ROMA – A volte basta una semplice spinta, altre volte serve la violenza delle mazze. Il risultato è lo stesso ed è sconfortante: pezzi della nostra storia più antica demoliti in pochi istanti dalla furia barbara e ottusa dei miliziani dell’Isis. Un video diffuso proprio dallo stesso stato Islamico su Youtube mostra lo scempio: decine di statue antichissime di un museo di Mosul fatte a pezzi da un gruppo di miliziani dell’Isis. Perché, ammesso e non concesso che la barbarie abbia un perché, offensive della religione.
E il pensiero corre immediatamente ai buddha di Bayman in Afghanistan. Erano due statue antichissime e colossali (una era alta 38 metri, l’altra 53). Erano perché lo stesso tipo di ottusa furia ne ha causato la distruzione. Era il 2001 e gli autori dello scempio furono i talebani, non l’Isis. Cambia pochissimo, anzi nulla. Intollerabile, per i talebani, che venisse raffigurato un Buddha e così le due statue furono distrutte.
Oggi la stessa sorte tocca a un museo nei pressi di Mosul. Dove umanità vede la culla della propria storia Isis vede solo “idoli”, qualcosa di un passato da cancellare. Anche a martellate. Non pensano i miliziani dell’Isis che con quelle martellate hanno distrutto la loro stessa storia.

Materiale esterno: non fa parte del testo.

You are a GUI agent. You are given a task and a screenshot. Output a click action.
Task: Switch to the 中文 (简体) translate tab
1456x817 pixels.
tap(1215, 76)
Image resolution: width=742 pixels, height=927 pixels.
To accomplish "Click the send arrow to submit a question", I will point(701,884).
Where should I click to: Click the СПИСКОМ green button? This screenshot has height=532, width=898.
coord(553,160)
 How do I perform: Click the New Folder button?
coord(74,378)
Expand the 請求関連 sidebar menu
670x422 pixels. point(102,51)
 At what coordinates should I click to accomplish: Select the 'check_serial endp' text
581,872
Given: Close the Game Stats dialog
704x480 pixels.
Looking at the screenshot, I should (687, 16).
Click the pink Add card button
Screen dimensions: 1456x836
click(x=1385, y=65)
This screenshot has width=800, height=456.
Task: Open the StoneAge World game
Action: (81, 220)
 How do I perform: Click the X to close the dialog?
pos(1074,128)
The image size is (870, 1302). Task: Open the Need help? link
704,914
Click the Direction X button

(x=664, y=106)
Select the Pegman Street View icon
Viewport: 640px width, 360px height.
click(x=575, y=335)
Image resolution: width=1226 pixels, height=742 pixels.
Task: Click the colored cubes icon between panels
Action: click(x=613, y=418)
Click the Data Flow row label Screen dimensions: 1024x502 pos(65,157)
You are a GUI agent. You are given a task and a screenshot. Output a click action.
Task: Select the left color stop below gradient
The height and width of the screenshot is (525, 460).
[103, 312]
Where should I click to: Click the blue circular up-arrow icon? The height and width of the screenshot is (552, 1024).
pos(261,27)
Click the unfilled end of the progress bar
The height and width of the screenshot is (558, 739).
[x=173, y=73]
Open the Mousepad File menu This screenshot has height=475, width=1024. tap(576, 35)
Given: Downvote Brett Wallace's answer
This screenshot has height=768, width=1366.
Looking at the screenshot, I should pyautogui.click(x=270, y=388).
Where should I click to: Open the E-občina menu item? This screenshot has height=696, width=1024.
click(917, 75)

Persino inutile ragionare sui “danni”. Sono semplicemente incalcolabili come detto dalla archeologa irachena Lamia al Gailani in un’intervista alla Reuters. Alcuni dei reperti presi a martellate risalirebbero al settimo secolo avanti Cristo. Tra le statue distrutte ne figura in particolare una di un toro alato che rappresenta l’antica divinità mesopotamica di Nergal.
E’ qualcosa di molto più antico del Corano, dell’Islam e dello stesso Cristianesimo. Qualcosa che è impossibile pensare come offensivo, persino in una logica distorta come quella dei fondamentalisti. Se non altro perché realizzato più di un migliaio di anni prima della stesura del Corano. E che oggi, con pochi colpi di martello, è andato perduto per sempre.